# How to grow shrooms



## cali-high (Apr 29, 2007)

i was just wandering how to do it. please give me a link to grow guide or whatever


----------



## cali-high (Apr 29, 2007)

some one gots to know i wanna get my  on!!!


lol

jk


please some1 help me


----------



## dexr0420 (Apr 29, 2007)

very good point cali-high.
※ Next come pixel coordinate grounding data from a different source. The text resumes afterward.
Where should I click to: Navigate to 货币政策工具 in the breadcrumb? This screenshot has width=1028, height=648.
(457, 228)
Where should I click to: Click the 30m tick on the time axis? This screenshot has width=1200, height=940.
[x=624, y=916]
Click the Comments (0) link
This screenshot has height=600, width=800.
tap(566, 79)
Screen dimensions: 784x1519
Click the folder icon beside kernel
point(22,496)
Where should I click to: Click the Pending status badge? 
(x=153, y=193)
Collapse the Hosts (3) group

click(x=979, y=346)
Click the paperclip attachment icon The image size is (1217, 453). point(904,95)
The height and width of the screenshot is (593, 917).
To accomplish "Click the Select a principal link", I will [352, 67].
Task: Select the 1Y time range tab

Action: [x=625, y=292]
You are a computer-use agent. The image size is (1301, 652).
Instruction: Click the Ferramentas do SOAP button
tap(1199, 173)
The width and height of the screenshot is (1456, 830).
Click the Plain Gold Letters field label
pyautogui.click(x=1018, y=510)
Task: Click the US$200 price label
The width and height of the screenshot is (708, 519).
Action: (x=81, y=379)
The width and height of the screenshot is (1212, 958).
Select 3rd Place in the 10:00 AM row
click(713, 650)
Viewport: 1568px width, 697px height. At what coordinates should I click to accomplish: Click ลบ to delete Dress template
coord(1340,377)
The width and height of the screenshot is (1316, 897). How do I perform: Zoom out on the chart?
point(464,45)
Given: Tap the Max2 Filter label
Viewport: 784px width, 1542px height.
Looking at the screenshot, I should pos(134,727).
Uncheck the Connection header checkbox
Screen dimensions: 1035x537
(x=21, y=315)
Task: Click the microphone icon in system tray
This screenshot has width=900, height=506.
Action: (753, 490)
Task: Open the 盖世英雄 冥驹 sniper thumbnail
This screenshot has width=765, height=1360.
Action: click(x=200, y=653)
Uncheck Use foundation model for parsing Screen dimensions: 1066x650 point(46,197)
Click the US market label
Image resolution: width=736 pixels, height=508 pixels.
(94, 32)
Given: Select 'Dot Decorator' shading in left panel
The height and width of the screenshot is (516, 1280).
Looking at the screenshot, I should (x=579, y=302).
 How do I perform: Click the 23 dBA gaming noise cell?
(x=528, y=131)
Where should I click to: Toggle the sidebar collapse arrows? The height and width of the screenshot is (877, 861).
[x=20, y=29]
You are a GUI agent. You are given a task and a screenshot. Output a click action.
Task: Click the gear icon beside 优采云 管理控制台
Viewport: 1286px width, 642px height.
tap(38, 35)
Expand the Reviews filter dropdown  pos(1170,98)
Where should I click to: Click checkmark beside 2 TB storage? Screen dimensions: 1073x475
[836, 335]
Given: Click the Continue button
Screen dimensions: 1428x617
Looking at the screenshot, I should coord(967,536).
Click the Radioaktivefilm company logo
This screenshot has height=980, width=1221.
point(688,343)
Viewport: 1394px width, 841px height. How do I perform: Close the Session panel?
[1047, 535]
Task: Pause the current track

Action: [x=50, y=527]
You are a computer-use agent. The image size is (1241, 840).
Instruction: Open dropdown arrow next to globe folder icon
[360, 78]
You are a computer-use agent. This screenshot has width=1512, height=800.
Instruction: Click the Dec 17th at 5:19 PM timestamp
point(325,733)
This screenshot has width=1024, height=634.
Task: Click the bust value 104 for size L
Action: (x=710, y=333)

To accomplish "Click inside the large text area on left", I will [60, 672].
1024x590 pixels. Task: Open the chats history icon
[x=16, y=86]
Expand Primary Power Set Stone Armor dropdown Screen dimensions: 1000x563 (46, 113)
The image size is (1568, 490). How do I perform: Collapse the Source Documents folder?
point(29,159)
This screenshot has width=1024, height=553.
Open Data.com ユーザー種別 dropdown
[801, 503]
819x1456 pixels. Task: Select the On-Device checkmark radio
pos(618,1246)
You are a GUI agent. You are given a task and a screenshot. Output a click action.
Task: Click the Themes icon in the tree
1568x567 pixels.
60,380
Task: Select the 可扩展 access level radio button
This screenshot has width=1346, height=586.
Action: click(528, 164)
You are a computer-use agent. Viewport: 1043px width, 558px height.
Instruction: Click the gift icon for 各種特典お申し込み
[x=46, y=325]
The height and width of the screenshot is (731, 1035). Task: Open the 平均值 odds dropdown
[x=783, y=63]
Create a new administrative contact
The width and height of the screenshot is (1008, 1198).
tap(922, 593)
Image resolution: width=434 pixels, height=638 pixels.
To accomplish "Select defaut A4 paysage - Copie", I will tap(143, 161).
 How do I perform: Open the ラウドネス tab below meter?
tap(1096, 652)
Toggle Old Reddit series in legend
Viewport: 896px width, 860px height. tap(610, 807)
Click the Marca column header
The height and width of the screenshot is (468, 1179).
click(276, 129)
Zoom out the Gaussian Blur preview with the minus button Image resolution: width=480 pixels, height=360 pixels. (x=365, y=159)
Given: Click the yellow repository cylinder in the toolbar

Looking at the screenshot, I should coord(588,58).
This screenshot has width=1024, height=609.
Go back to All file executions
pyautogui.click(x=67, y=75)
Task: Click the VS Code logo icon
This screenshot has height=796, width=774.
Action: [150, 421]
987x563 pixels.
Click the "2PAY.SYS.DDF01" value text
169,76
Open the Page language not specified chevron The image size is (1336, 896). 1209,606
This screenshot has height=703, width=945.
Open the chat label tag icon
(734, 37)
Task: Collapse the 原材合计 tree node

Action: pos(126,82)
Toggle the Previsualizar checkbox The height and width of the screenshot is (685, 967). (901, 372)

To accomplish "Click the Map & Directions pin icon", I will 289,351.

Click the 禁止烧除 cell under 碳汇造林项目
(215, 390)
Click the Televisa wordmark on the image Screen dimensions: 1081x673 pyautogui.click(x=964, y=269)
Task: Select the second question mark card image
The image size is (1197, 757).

I want to get my grove on too .


----------



## cali-high (Apr 29, 2007)

lol

its always good


----------



## smkpt (Apr 29, 2007)

hey Cali i just started 12 jars today, if you go to shroomtalk.com/forum you can find alot of info there or at shroomery.org, both of them have helped me out ALOT


----------



## cali-high (Apr 29, 2007)

where did you get your shrooms from?

your spores?


----------



## dexr0420 (Apr 29, 2007)

sounds nice.. i'm gonna look into it.. about how long do they take to mature and ready??


----------



## cali-high (Apr 29, 2007)

im not gonna do it. it takes to long


----------



## midgradeindasouth (Apr 29, 2007)

Seen this on Youtube.
6 min vid on growing shrooms.

YouTube - Casing mushroom kit

They have others also.
I found them when searching for pot growing vids.


----------



## smkpt (Apr 29, 2007)

i got my spores from spores101.com, it only takes about a month for shrooms to grow if you do it right


----------



## krpcannon (Nov 2, 2009)

i would recommend getting a kit instead of just throwing together abunch of supplies
i recommend http://www.mycodome.com/ for a grow kit
and get your spores from spores101.com, they have a great selection of psilocyb cubensis syringes


----------



## krpcannon (Nov 2, 2009)

go get a kit such as the mycodome from mushbox.com, these are easy to use kits and will generate the best harvest youll ever have
i recommend shelling out a couple of bux and getting the best outcomes, rather than pulling all the supplies together, increasing chance of error


----------



## krpcannon (Nov 2, 2009)

woops sry i didnt see the second page so i posted two comments , my bad lol


----------



## Brevity, The Soul Of Wit! (Nov 2, 2009)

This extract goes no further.